Princeton Day School to Host HomeFront Art Exhibit and Sale

Princeton, NJ – Princeton Day School students are teaming up with HomeFront, a local non-profit seeking to end family homelessness, by hosting an exhibition and sale, Meanings of Home, featuring original works of art, poetry and sewing by homeless women and children. Their joint mission is to bring about greater awareness to the plight of homeless families who live in close by neighborhoods.screen-shot-2016-10-09-at-8-33-33-pm

“It’s important to put real faces behind social issues,” says Ruth Ann Traylor, HomeFront’s ArtSpace Director who conceived the exhibition. “Most people don’t realize how easily a family can slip into a situation where they can’t make ends meet and don’t have any safety net to keep them spiraling into homelessness. Also as you spiral down, you feel like you’re valued less,” Traylor says. “This program helps break down the barriers of class and race. So the artist can see herself not as a homeless person, but as an artist.”
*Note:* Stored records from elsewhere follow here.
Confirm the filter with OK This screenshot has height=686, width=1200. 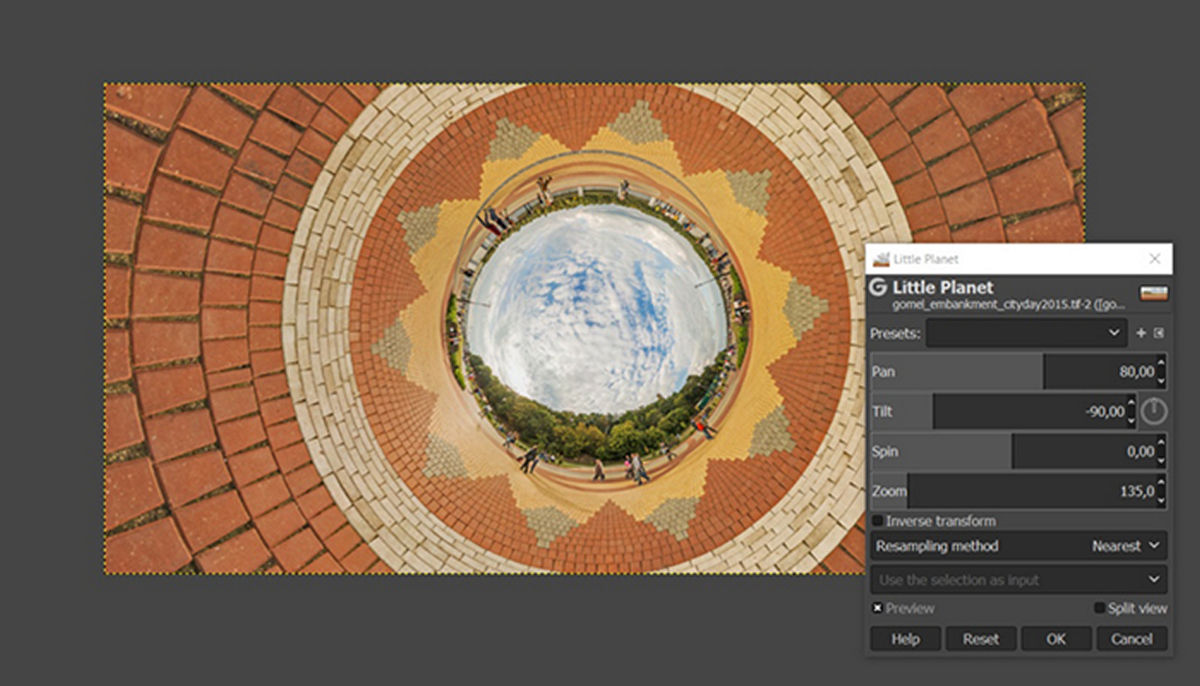pos(1056,639)
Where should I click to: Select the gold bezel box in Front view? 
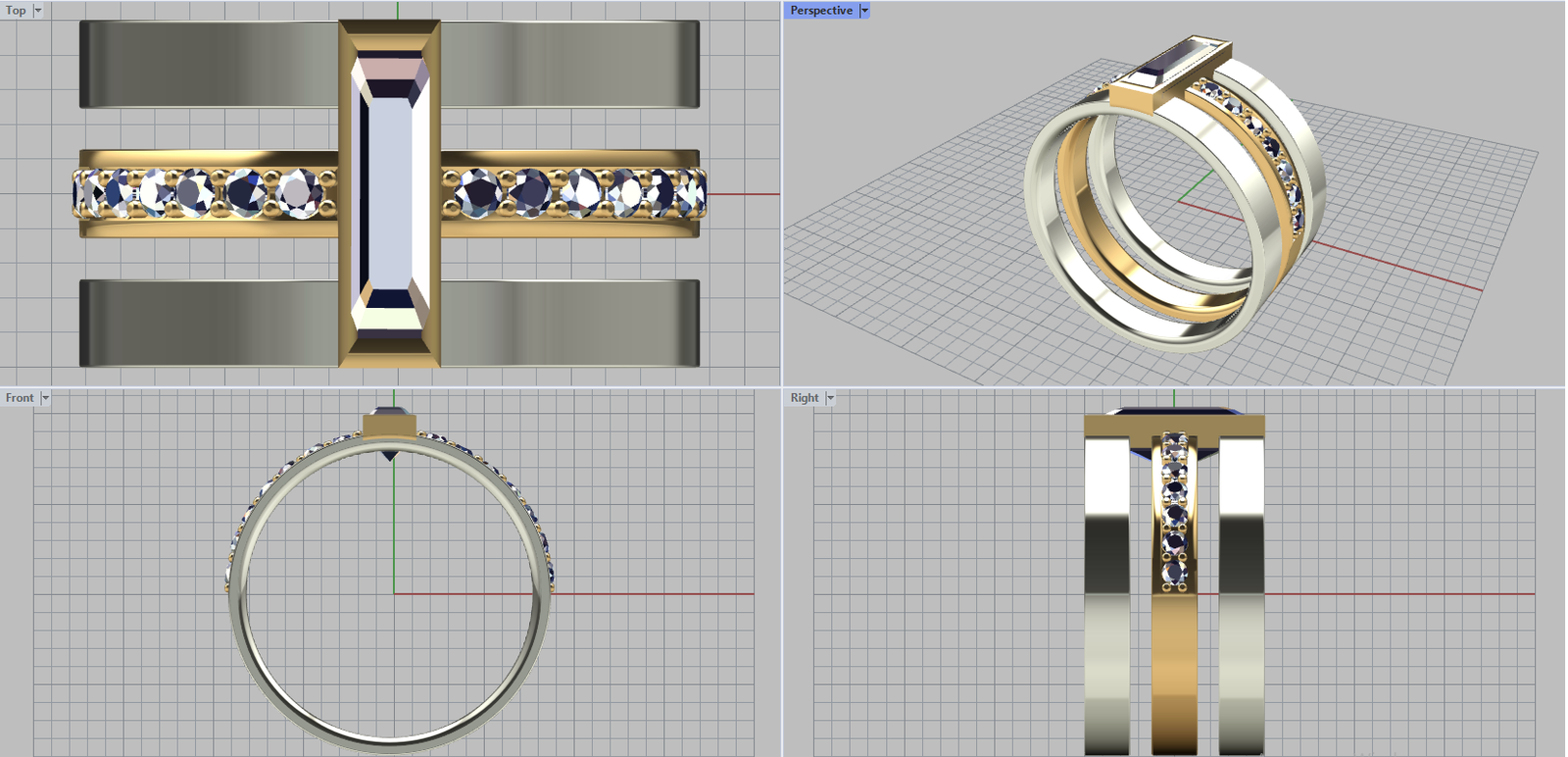pos(389,426)
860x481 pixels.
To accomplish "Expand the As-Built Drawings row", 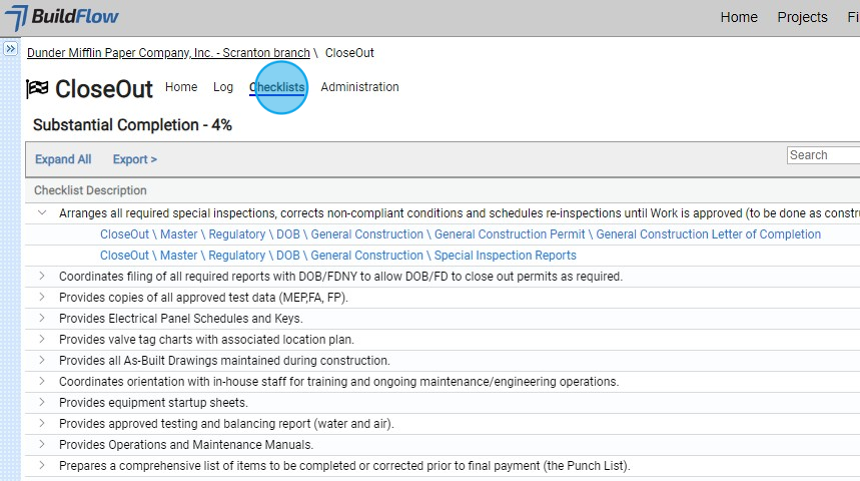I will pyautogui.click(x=42, y=360).
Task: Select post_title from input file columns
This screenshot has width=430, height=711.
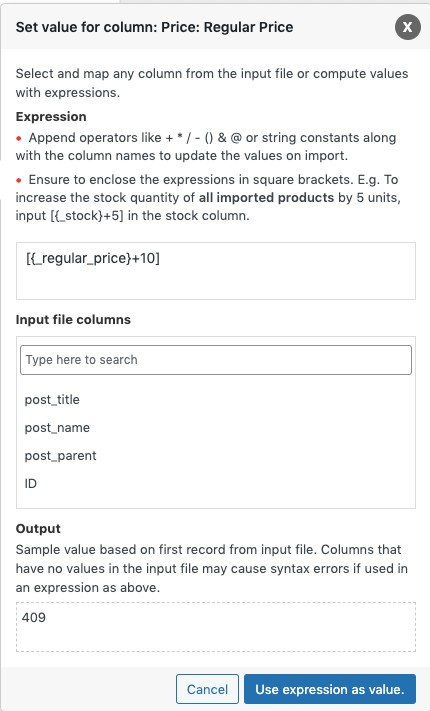Action: click(52, 399)
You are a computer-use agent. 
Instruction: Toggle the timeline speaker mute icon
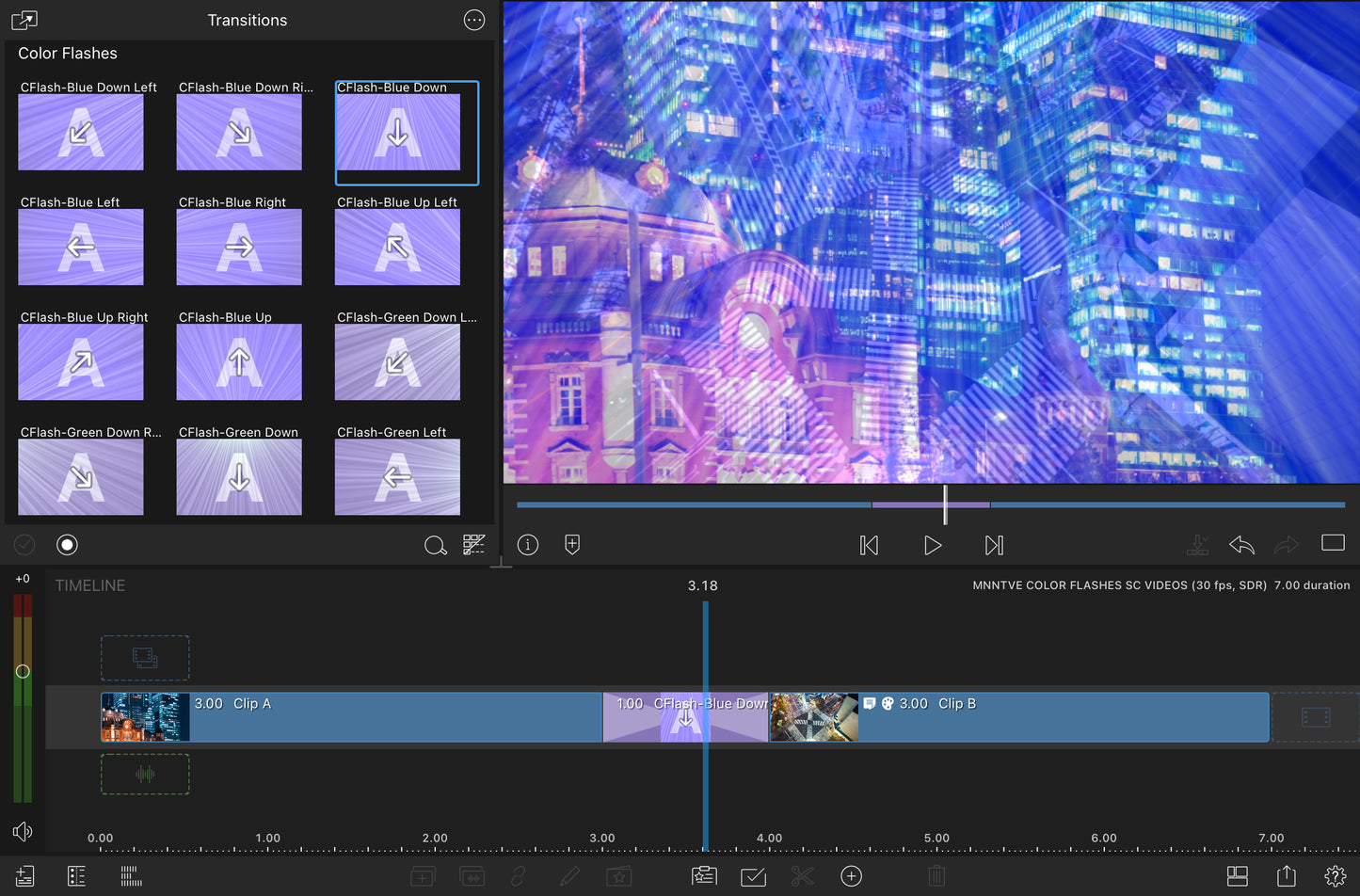(23, 831)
Over the course of the last several months, HomeFront children and adults have participated in the series of in-house workshops covering a variety of media: painting, sculpting, poetry, sewing and more. Art created from this healing program will be featured in the exhibition, Meanings of Home at the Princeton Day School, 650 Great Road, Princeton, NJ 08540, November 21 – December 15.

The workshops and exhibitions are funded through a generous grant by the Bunbury Foundation.